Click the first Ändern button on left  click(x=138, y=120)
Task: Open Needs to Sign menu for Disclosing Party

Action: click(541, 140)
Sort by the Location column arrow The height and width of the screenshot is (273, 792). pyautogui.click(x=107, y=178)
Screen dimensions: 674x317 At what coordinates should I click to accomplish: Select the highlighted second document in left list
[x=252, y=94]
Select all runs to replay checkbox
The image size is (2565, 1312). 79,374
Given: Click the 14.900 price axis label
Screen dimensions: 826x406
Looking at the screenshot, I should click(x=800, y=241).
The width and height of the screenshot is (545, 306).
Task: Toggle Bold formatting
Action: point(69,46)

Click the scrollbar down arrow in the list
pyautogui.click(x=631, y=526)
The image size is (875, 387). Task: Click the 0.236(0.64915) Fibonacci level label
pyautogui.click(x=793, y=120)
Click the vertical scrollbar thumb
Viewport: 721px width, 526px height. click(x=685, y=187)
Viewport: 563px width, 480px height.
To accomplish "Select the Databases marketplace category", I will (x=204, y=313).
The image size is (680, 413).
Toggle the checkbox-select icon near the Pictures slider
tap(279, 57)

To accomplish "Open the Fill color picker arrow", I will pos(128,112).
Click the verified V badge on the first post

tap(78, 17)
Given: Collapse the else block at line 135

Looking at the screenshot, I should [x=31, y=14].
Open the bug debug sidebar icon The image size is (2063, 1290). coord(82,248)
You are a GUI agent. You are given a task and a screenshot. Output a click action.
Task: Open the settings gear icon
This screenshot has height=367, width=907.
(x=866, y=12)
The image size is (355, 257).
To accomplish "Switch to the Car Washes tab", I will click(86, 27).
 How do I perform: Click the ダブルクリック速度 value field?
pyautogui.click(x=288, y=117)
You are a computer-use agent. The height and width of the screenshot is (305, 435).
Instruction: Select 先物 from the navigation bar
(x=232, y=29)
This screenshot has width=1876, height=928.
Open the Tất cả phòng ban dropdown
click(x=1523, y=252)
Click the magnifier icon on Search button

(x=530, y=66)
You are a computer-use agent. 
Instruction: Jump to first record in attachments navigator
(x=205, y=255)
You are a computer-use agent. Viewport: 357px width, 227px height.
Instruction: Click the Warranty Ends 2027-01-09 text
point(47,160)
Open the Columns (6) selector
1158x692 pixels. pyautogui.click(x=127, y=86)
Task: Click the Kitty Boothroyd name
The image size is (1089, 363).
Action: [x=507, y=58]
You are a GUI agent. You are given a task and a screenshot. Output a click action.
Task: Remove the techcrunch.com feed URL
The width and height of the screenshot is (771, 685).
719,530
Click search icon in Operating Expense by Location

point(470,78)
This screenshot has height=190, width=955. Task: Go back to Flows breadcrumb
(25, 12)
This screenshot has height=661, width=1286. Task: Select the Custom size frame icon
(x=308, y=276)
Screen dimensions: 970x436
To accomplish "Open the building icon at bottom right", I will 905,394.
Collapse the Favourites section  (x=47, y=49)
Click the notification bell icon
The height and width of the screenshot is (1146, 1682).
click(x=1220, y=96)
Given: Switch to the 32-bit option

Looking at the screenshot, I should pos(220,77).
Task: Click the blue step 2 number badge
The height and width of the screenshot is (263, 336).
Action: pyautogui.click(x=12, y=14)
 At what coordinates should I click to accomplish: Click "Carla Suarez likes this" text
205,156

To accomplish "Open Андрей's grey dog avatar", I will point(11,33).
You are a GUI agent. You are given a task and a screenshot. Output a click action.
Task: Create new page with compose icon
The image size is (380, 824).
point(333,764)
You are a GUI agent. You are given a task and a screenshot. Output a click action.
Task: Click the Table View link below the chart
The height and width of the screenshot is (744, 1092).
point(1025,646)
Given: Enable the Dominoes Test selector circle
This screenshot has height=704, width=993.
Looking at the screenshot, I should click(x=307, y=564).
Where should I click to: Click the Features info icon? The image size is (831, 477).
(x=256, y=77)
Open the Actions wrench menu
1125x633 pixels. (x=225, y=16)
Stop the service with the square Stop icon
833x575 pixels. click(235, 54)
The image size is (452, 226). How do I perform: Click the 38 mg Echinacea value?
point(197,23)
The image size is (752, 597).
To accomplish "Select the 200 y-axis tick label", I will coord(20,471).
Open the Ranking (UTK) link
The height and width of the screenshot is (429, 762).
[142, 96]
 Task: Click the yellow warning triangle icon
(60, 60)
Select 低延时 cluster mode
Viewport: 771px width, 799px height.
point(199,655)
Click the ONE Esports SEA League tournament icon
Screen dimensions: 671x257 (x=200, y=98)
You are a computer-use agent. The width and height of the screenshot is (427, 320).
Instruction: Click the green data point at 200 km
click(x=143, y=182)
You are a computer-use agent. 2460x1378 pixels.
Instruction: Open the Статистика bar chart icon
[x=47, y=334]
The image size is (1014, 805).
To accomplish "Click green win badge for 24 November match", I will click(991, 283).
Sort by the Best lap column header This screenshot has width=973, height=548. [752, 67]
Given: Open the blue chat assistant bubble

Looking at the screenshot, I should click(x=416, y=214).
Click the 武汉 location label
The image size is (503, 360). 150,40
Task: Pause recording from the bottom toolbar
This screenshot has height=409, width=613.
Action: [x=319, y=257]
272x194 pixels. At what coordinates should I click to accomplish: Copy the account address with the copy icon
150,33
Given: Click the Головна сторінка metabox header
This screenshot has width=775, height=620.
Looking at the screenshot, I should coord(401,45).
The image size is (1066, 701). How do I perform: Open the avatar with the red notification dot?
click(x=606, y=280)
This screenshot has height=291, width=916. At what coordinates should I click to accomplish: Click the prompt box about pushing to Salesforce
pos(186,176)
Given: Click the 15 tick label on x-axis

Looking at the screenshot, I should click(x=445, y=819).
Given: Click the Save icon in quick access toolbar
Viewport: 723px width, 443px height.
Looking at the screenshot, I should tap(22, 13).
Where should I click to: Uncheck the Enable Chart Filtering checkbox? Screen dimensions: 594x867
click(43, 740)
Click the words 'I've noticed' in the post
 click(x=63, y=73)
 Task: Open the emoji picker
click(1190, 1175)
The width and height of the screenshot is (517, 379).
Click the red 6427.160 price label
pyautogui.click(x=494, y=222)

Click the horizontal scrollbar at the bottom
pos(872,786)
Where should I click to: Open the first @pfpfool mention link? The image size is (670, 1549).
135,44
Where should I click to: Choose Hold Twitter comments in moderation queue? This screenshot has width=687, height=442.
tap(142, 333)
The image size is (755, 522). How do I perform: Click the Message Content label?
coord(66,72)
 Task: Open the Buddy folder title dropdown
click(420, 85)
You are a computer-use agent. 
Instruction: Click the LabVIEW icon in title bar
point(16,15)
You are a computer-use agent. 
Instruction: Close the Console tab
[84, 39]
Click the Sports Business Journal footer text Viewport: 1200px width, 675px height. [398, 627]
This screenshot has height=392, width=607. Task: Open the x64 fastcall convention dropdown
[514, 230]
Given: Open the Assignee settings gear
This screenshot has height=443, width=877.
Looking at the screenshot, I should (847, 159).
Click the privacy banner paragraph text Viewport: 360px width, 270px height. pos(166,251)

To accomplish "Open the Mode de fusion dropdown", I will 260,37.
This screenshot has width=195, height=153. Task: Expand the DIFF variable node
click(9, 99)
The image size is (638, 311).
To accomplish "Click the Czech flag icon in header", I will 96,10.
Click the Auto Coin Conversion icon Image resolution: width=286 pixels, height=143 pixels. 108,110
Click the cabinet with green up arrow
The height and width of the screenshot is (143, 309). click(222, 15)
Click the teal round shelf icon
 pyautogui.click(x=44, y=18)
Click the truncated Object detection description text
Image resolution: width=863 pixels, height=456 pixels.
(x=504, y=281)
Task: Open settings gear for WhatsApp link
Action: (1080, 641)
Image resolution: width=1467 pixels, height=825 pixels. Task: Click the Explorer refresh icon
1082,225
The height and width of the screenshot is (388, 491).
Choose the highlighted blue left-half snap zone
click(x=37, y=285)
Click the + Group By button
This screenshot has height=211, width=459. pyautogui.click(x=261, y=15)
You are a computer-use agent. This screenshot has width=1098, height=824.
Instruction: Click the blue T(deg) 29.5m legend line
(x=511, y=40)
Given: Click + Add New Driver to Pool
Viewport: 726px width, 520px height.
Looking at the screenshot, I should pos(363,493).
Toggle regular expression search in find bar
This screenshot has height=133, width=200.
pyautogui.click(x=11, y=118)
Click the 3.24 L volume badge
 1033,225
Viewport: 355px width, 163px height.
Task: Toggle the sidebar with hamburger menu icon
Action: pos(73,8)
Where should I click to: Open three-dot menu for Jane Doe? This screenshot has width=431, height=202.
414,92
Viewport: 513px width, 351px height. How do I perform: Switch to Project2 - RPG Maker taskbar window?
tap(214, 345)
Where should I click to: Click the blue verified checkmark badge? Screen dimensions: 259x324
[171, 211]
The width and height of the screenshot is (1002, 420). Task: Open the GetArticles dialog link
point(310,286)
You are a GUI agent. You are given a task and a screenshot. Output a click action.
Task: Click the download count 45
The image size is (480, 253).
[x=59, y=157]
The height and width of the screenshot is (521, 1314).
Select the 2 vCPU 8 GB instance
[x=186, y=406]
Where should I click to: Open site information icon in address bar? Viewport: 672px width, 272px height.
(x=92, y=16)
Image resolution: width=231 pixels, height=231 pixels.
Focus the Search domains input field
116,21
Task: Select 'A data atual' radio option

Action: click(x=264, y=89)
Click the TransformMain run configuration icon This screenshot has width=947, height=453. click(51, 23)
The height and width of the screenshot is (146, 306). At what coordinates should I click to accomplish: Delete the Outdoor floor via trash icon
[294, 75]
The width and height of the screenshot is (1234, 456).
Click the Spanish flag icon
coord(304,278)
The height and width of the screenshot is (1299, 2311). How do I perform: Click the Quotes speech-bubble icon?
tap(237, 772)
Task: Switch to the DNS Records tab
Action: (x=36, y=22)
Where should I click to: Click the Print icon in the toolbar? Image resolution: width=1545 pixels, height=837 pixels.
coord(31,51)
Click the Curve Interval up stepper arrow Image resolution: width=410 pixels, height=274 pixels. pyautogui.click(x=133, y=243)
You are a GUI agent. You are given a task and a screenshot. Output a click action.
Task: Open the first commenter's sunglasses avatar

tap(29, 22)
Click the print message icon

----

-- What to work on --
Reproduce verbatim the lines of the data from the line with "Task: Open Needs" to the line with "The image size is (2565, 1312). 79,374", including both of those lines, and output nothing else.

-- Task response --
Task: Open Needs to Sign menu for Disclosing Party

Action: click(541, 140)
Sort by the Location column arrow The height and width of the screenshot is (273, 792). pyautogui.click(x=107, y=178)
Screen dimensions: 674x317 At what coordinates should I click to accomplish: Select the highlighted second document in left list
[x=252, y=94]
Select all runs to replay checkbox
The image size is (2565, 1312). 79,374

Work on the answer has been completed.